**WORK INSTRUCTIONS:** Having located the line with "Image resolution: width=285", print it and each remaining line exactly, stopping at the end of the material and omitting pictures.

START DATA EXTRACT

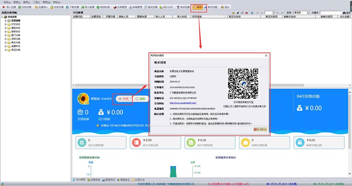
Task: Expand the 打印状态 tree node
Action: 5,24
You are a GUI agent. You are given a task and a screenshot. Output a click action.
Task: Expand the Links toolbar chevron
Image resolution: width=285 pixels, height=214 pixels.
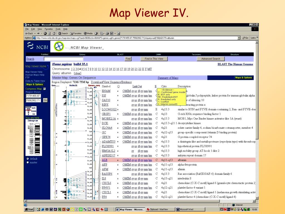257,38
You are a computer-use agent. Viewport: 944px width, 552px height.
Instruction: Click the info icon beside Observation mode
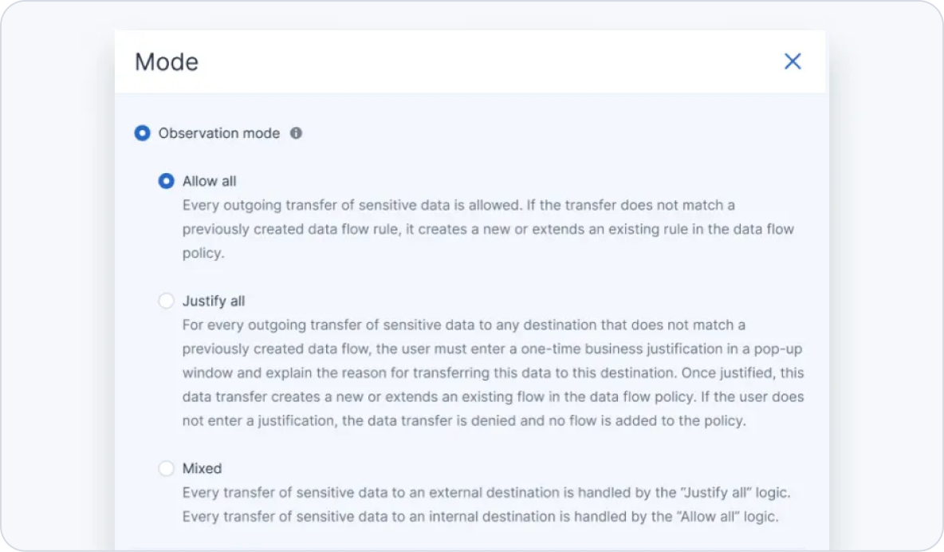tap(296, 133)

END DATA EXTRACT

**SOLUTION FOR THIS TASK:**
Image resolution: width=285 pixels, height=214 pixels.
257,38
You are a computer-use agent. Viewport: 944px width, 552px height.
Instruction: Click the info icon beside Observation mode
tap(296, 133)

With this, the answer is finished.